═════ Input records ═════
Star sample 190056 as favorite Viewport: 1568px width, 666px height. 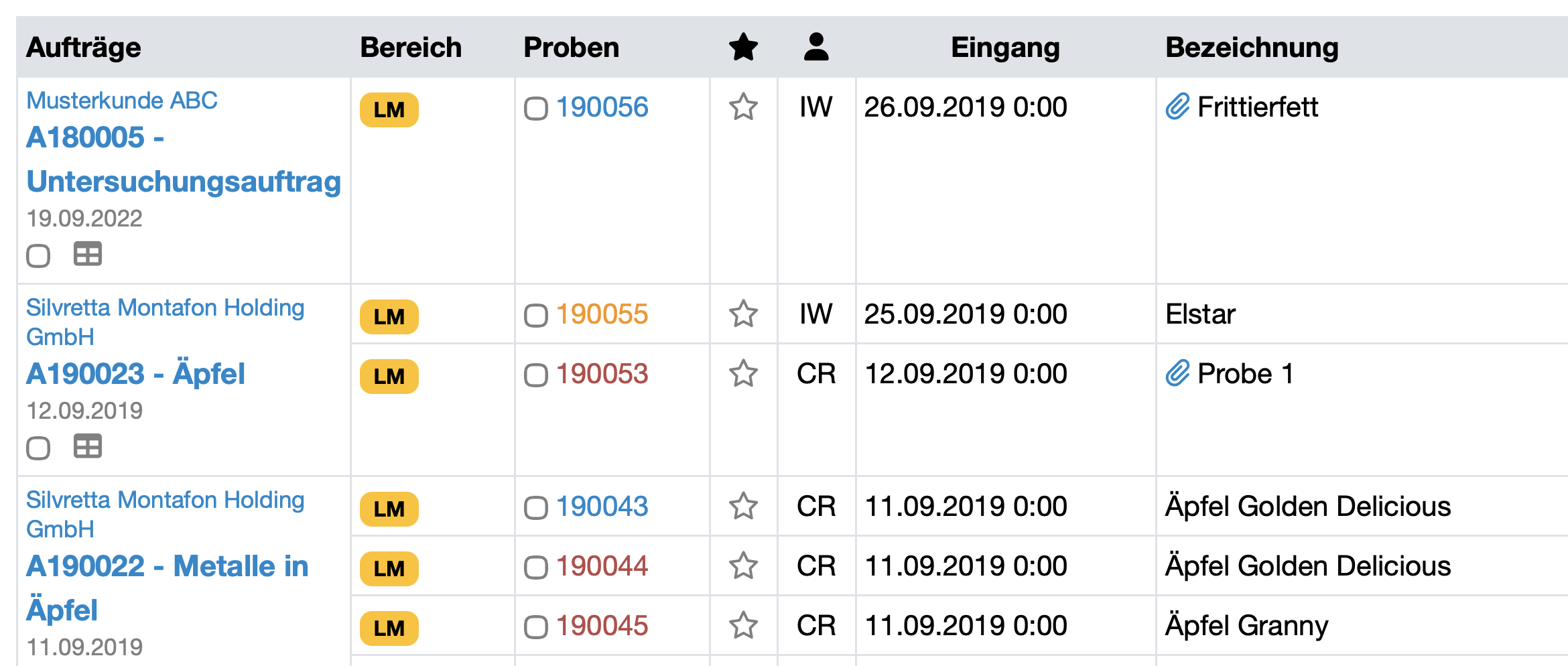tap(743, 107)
═════
═════ Input records ═════
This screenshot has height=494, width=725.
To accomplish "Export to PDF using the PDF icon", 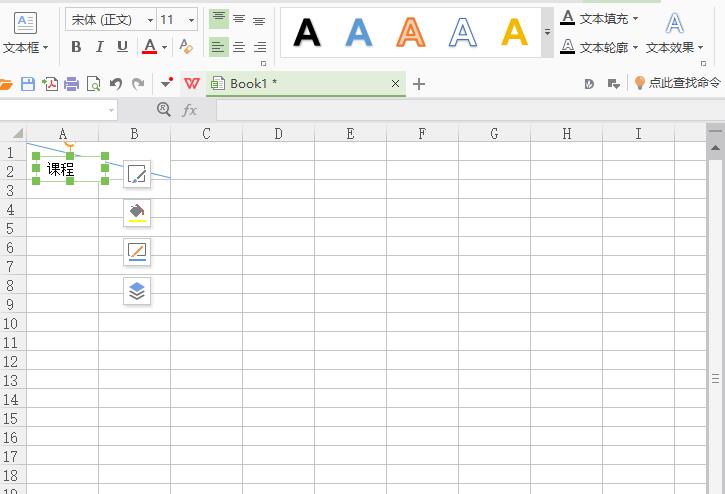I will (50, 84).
═════
═════ Input records ═════
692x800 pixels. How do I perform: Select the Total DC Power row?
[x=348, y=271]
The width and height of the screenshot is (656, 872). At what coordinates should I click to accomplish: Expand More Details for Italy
═════
#### Task to complete
Return all lines of the data in which the string "screenshot" appears.

#### Solution to this task
This screenshot has height=494, width=725.
The width and height of the screenshot is (656, 872). At what coordinates should I click to accomplish: Expand More Details for Italy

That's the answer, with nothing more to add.